При этом Пудовкин настаивал, что, поскольку действие перенесено из 1945 года в 1951–й (о чем говорит замена проблемы подъема отстающего колхоза на проблему укрупнения МТС), это не «экранизация»
[671]. Он не скрывал, что из всего «богатства» сюжетных линий романа в сценарии, «в сущности, остались только Василий и Авдотья с их глубокой душевной драмой», что в картине изображается жизнь, которая движется через «драматические конфликты и жестокую ломку», которые «ведут людей в конце концов к личному счастью» [672]. Он признавался, что «с картиной произошла удивительная вещь. Мне казалось, что я буду делать готовую вещь по роману, а у меня в руках она вдруг стала поворачиваться по–другому. Личный конфликт, личная драма в картине стала поворачиваться на первый план» [673]. Он откровенно говорил о том, что стремление показать «личную драму Василия и Авдотьи […] превратилось в самую обязывающую, самую волнующую […] задачу. Вскоре она стала […] главной, основной задачей» [674]. В другом месте, отметая всякие подозрения в мелодраматизме, Пудовкин говорил: «В картине главное – человеческая драма, родившаяся из необычного, трагического стечения обстоятельств, драма, изуродовавшая жизнь двух людей, заставившая каждого в отдельности переживать ее глубоко и мучительно. Драма эта разрешается счастливо, и люди снова находят друг друга. Но история Василия и Авдотьи не становится мелодрамой, поскольку их личная драма не является самоцелью в картине, не изолируется от среды, от советской действительности» [675].Этой обеспокоенностью режиссера в том, чтобы фильм не был воспринят как мелодрама, и объясняется введение «производственной линии», неорганичность которой воспринималась Пудовкиным как куда меньшая беда: «Можно сделать хорошую мелодраму, которую актеры превосходно сыграют. Но эта мелодрама не будет иметь никакой цены, если личная драма людей не будет тесно связана с их общественной жизнью, останется изолированной. Самая глубокая драма, связанная только с личными переживаниями людей и оторванная от среды, от времени, может оказаться пустой мелодрамой, занимательной по форме и ничтожной по содержанию»

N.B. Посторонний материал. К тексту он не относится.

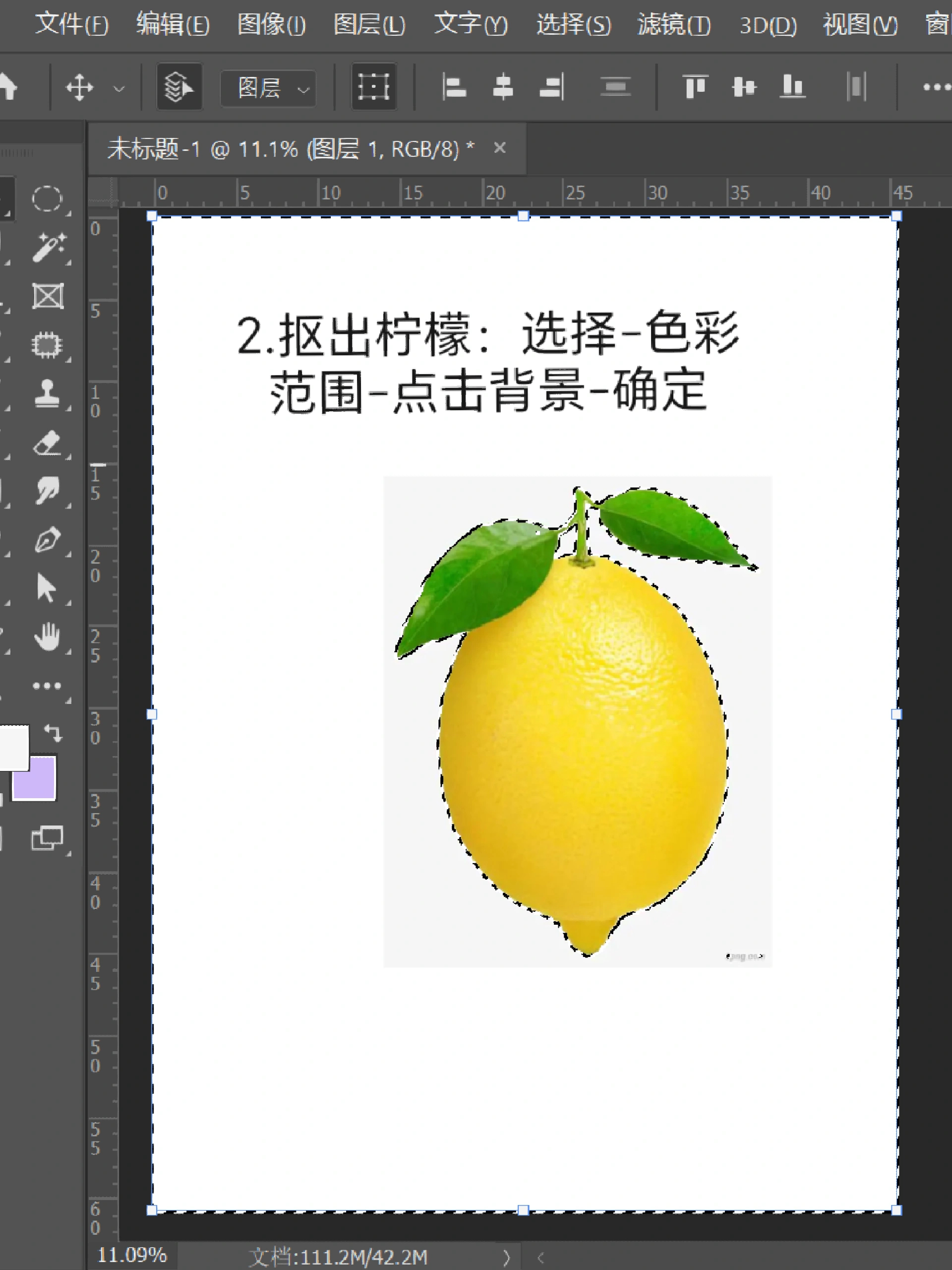Select the Elliptical Marquee tool
952x1270 pixels.
click(x=48, y=197)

[676]436.Вера Пудовкина в то, что «личная драма, которую переживают все трое, могла так благополучно разрешиться только у советских людей»
[677], свидетельствует о том, что и сам режиссер находился в «глубоком внутреннем конфликте»: горячему приверженцу героической эстетики, мелодрама была ему (на уровне сознания!) чужда; художник, чутко ухватывающий эстетический сдвиг, он неизбежно приходил к ненавистной мелодраме. В этой эволюции можно читать историю советской культуры: между «Матерью» и «Возвращением Василия Бортникова» лежит не меньшая пропасть, чем между эйзенштейновскими «Броненосцем «Потемкиным»» и «Иваном Грозным».У остылых печей, в которых закалялась сталь героической эпохи, бушевали теперь совсем другие страсти. На смену советскому «роману воспитания» пришел (теперь уже окончательно) «роман испытания». Приход и утверждение мелодрамы в послевоенной литературе означали и конец Bildungsfilm(a). Мелодрама основана не на динамике (перековке), но на статике (интенсивности переживаний, «испытании чувств»). Само слово «испытание» становится своего рода заменой для табуированной мелодрамы и ключевым для описания «драмы». Вот как сам Пудовкин описывает обстоятельства фильма: «Они являются испытанием человеческих качеств героя и заставляют его глубже раскрыться […] меня увлекли душевные потрясения, в которых с особой яркостью раскрываются характеры, внутренние силы, возможности людей […] конфликт, заставивший этих людей жить страшно напряженной внутренней жизнью, привлекал меня с особой силой. В личной драме этих двух людей возникает та сверхвысокая температура, при которой испытываются характеры […] сверхвысокая температура этого конфликта является прежде всего испытанием человеческой совести»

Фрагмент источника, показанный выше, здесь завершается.